Creo que, de hecho, ya es muy atractivo. Muchísima gente sigue el camino del silencio, de la interiorización. Es un camino cristiano, pero algunos, saturados por el exceso de formalismos, han buscado otros
referentes espirituales. Es necesario recuperar la simplicidad de esta vía que nos permitirá digerir y asimilar los demás componentes de nuestra fe. En el relato evangélico del Tabor el silencio también está bastante presente.
El Papa nos pide ser una «Iglesia en salida». ¿Hacia dónde? ¿Cuál es la prioridad?

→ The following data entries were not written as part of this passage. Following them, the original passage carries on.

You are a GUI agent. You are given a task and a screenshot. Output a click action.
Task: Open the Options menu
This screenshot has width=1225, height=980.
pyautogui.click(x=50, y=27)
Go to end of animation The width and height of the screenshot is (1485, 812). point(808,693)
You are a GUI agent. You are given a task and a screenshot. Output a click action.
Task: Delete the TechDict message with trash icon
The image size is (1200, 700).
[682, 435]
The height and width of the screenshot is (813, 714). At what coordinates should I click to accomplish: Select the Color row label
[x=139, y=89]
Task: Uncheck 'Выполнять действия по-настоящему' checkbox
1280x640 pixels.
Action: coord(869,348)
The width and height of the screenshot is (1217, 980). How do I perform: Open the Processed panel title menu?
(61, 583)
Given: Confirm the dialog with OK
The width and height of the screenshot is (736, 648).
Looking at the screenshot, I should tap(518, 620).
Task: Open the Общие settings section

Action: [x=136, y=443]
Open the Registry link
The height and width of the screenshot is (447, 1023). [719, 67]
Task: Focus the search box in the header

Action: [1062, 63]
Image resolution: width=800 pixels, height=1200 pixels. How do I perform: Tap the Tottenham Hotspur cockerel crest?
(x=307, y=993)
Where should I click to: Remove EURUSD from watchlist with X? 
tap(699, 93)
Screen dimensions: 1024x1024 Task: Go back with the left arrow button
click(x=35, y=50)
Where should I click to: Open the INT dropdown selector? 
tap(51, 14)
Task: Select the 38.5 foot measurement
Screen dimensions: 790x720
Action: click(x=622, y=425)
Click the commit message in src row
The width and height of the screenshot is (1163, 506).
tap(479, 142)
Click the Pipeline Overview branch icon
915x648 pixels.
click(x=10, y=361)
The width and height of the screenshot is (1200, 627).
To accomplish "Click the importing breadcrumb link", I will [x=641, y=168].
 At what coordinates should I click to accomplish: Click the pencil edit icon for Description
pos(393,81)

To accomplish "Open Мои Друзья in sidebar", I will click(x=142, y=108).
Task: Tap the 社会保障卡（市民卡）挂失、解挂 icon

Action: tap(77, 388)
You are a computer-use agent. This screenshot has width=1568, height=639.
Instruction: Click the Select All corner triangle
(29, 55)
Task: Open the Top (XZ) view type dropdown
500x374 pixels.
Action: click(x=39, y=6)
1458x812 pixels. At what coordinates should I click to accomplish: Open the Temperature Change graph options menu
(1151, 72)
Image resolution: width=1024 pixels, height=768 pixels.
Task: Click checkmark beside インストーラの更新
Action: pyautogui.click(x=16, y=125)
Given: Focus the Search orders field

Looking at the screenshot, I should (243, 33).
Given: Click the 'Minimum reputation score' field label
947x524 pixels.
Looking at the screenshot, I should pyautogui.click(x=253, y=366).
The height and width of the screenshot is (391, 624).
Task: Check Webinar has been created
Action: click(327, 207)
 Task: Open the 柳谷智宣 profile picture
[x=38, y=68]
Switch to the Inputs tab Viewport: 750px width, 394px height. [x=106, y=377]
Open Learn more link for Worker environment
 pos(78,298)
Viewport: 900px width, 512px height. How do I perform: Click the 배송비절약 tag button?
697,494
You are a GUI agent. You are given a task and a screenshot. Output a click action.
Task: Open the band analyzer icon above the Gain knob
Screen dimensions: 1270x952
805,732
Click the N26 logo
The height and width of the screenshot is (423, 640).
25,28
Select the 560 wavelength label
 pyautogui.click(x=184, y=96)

Lo importante es salir. Si no sales de casa, no te encuentras con los demás. Si sales, quizás no sabes con quién te encontrarás, pero la clave está en romper la rutina de nuestras preocupaciones, de nuestros victimismos infantiles e ir al encuentro del otro. Y en este encuentro tan humano, nos encontramos con el Otro, seamos conscientes de ello o no. Debemos salir de nuestra autorreferencialidad, que al final nos ahoga.
Cuando vemos los problemas de los demás, relativizamos los propios. Y en esta apertura experimentamos la
propia identidad, individual y eclesial. Creo que las palabras del Santo Padre son muy proféticas.
¿El COVID nos ha hecho más espirituales?
Por un lado, sí; hemos visto nuestra vulnerabilidad y nos dirigimos con más facilidad a un Dios que reconocemos como Padre y esperamos que nos cuide. Además, las dificultades que la gente sufre son un llamamiento a ser más solidarios. Así pues, crecen las iniciativas para nutrir la vida espiritual en tiempos de pandemia y formas de voluntariado que pretenden paliar los sufrimientos de la gente. Ahora bien, el problema del sufrimiento también interpela a nuestra fe. Es un momento difícil para creer. Cuando vivimos una situación de sufrimiento, nuestras convicciones se pueden tambalear. En cualquier caso, la pandemia es una oportunidad para crecer como cristianos y como ciudadanos; para salir de nosotros mismos y dirigirnos a Dios y atender al prójimo; para cruzar los desiertos existenciales con el impulso que nos proporciona la experiencia espiritual, vivida en nuestro Tabor personal.